May 30, 2005

Football, Pokémon, and the Working-Class Family

Pikachu -- a Pokémon

My eldest daughter is recovering from her first year of teaching in a suburban/rural Texas high school.

She's shocked by the indiscipline of the students and the combination of evangelical surface piety and teen-age pregnancy, among other things. She points to literature on the rarity of families sitting down to a meal together and learning basic social skills like not interrupting and responding on topic to something someone else says.

When I hazarded that things like Little League might make a difference, she agreed, allowing how her distaste for things like football had done a 180. If a student is on a team, she said, she or he is much more likely to get a decent grade. The coaches check up on how their team members are doing, and demand of them that they perform their basic tasks consistently.

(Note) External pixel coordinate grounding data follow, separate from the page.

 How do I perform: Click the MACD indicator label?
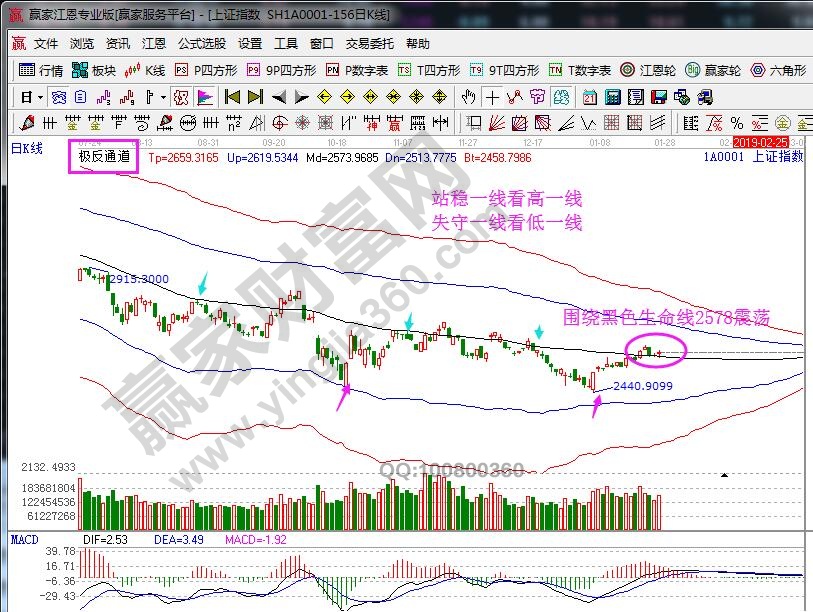[25, 540]
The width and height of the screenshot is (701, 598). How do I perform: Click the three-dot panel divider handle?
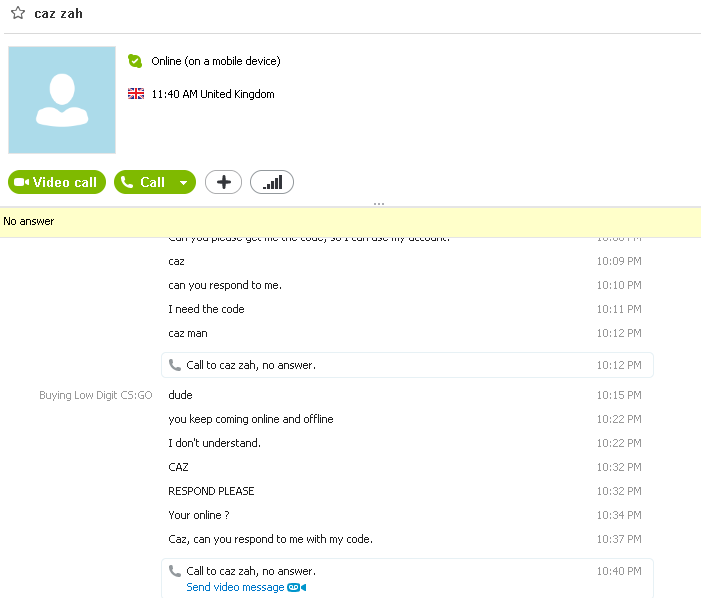(x=379, y=204)
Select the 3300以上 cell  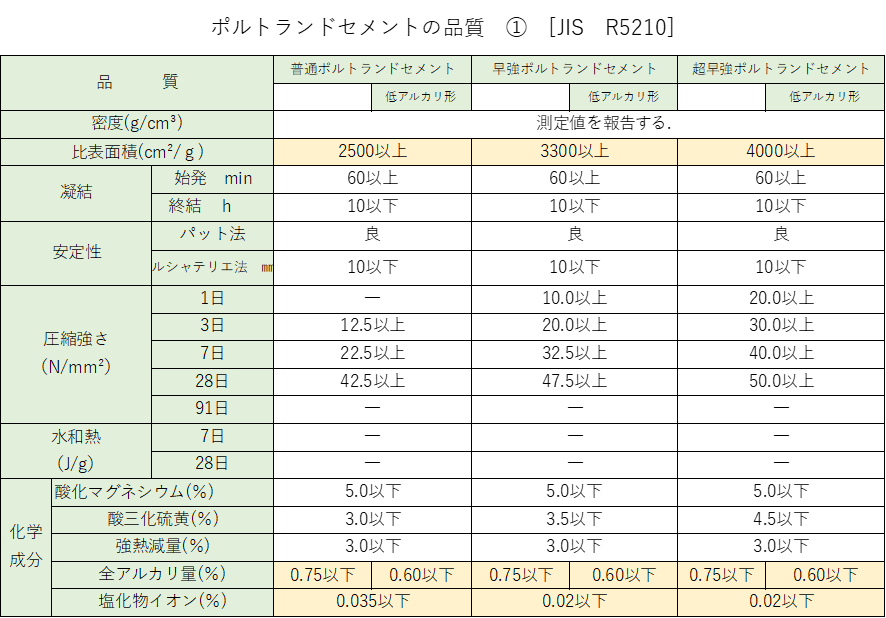[x=574, y=152]
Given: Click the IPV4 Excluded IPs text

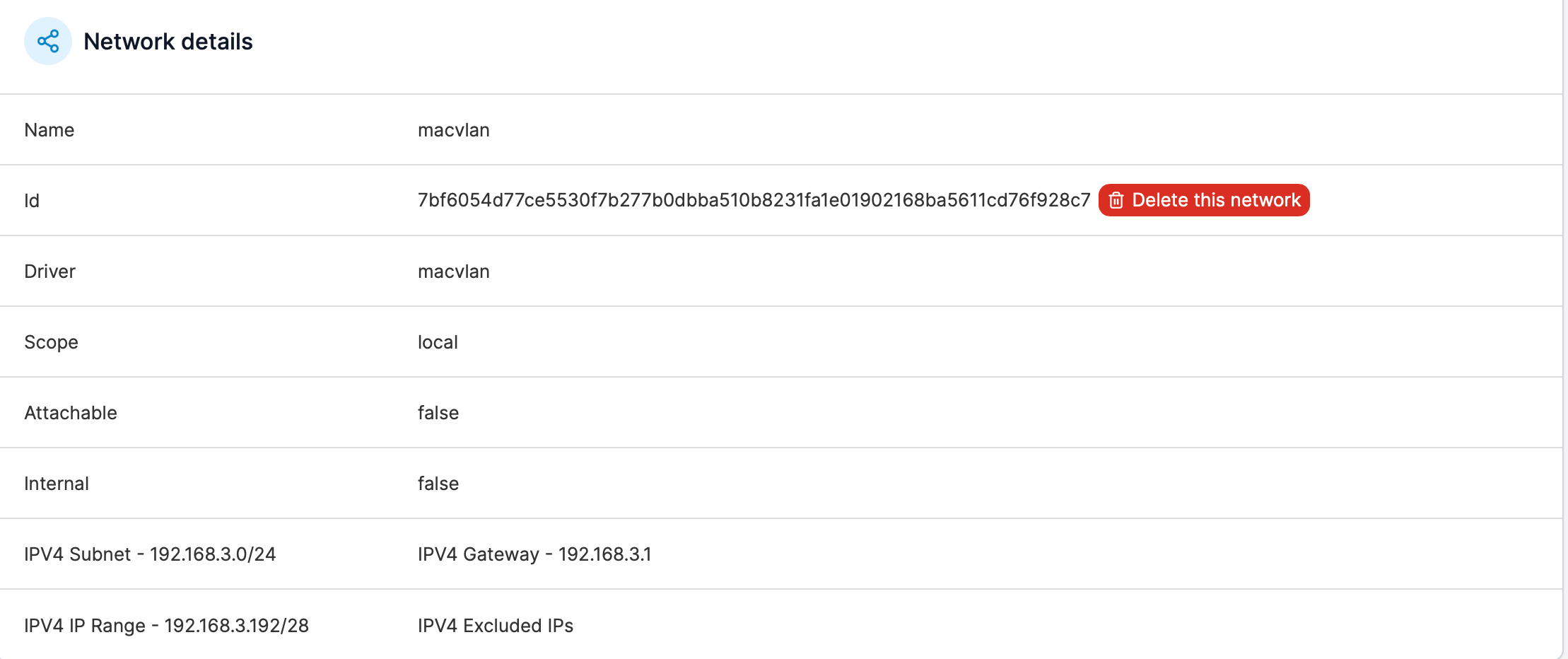Looking at the screenshot, I should (496, 626).
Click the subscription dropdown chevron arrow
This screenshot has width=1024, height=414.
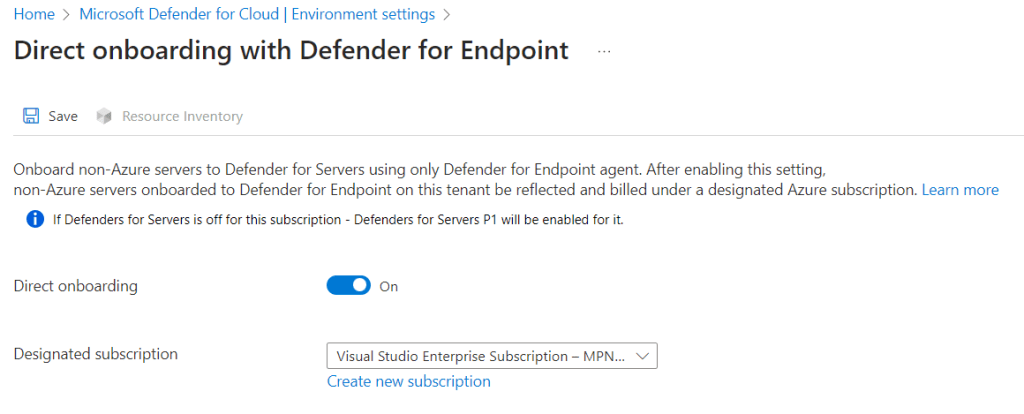643,356

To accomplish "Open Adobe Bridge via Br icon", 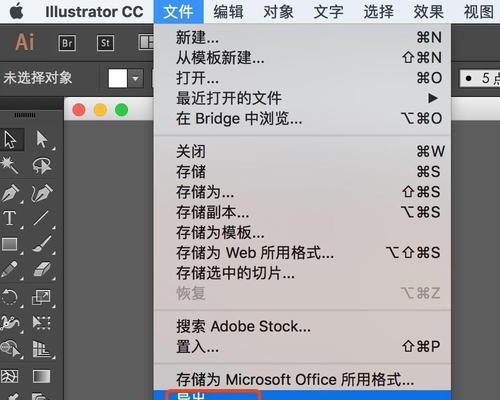I will 67,43.
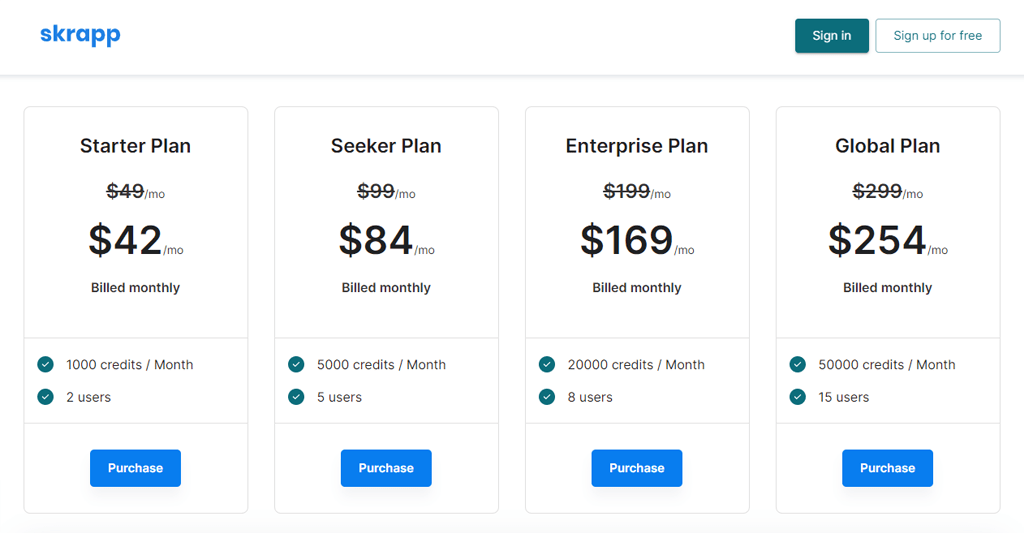The width and height of the screenshot is (1024, 533).
Task: Click checkmark icon next to 2 users
Action: 45,397
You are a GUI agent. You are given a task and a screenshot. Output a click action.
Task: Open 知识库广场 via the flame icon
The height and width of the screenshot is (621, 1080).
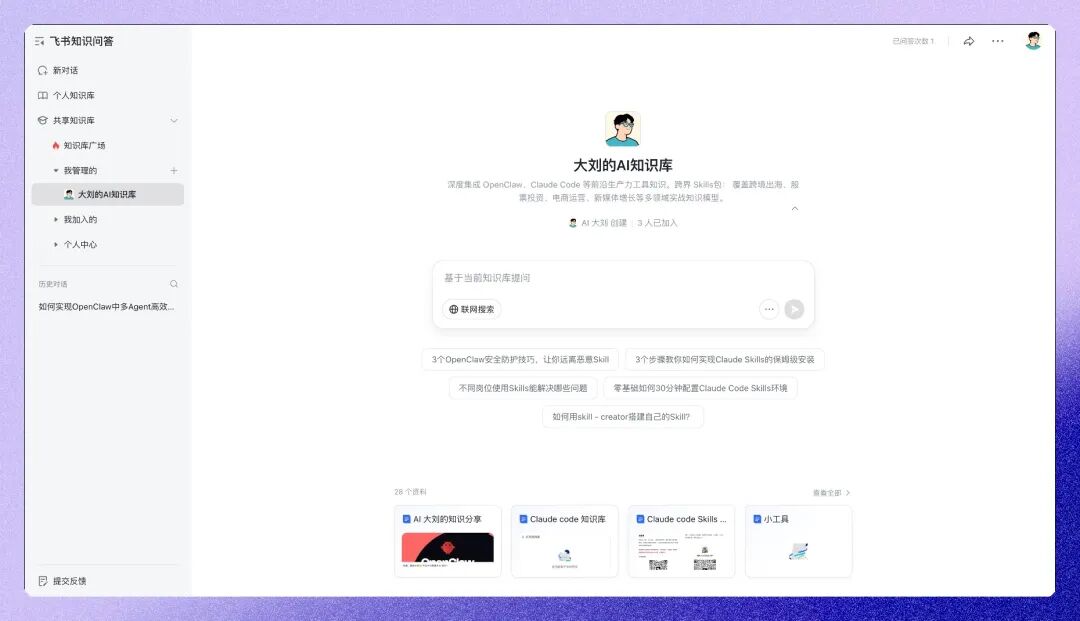[x=59, y=144]
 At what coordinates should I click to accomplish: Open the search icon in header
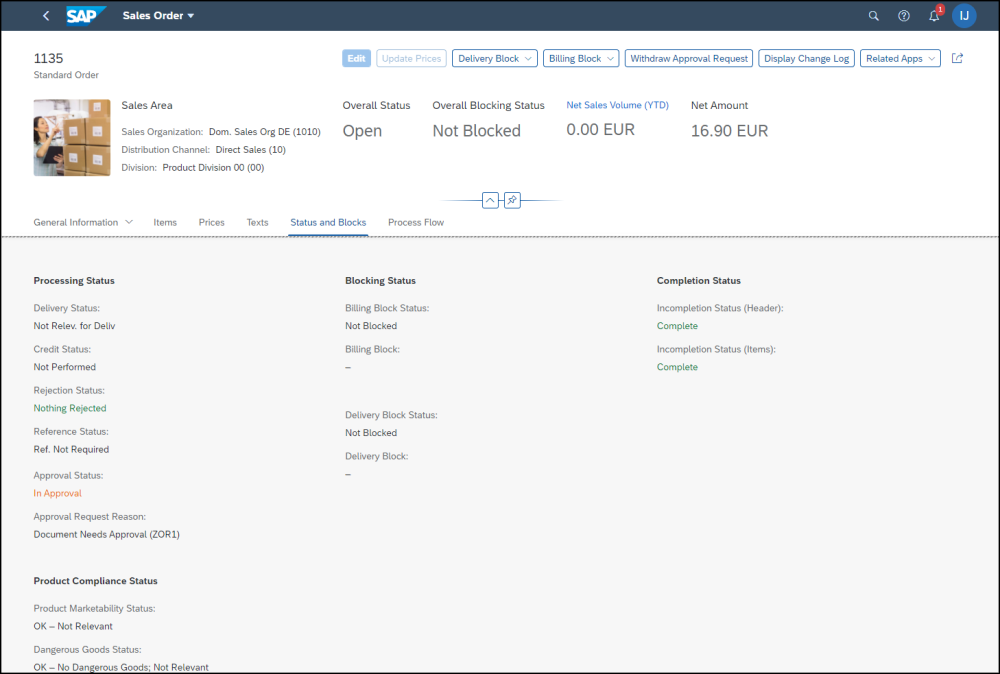point(873,16)
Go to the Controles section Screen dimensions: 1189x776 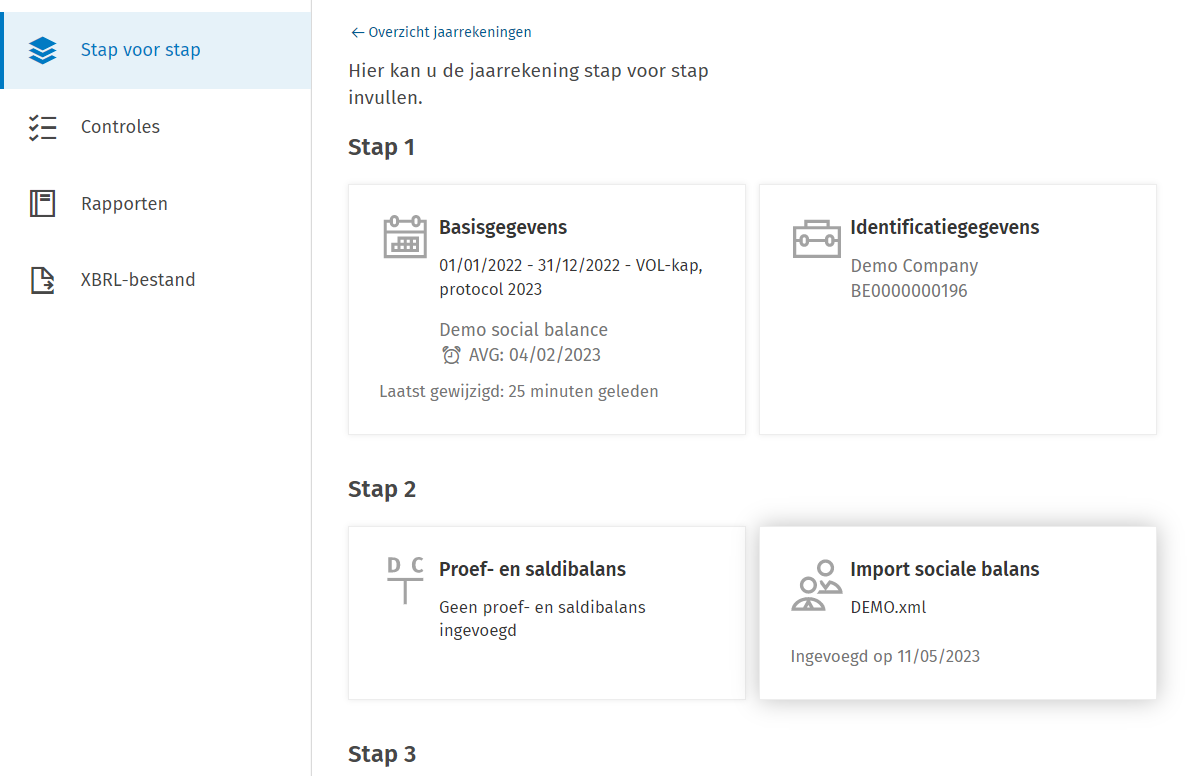click(x=120, y=127)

Team sports, of course, teach lessons from the importance of showing up, to perserverance, division of labor, learning and adhering to rather complex rules, as well as intellectual skills such as learning and applying those worlds.

Thinking about all this reminded me of the period a few years ago when my younger girls were into Pokémon, that costly tournament of invented creatures. Although perhaps with a John Stuart Mill upbringing they would have been reading Vergil, Pokémon is a symbolic system whose complexity and structure resembles that of the Periodic Table, and learning to manipulate that system probably stimulates as many synapses as anything else they might be up to at nine and ten.

I agree -- football, like the military, can save a few kids. I nevertheless ponder the destruction, in a generation, of the working class family in America -- how it happened, its consequences, and what to do about it. Neither the left nor the right understand this. The welfare state, easy divorce, sexual "liberation," the decline of decent factory jobs and the unions that went with them, the glorification and spread to whites of ghetto culture, mass-media-induced brain rot, and steeply rising house prices all are factors.

Solutions? Nothing easy comes to mind.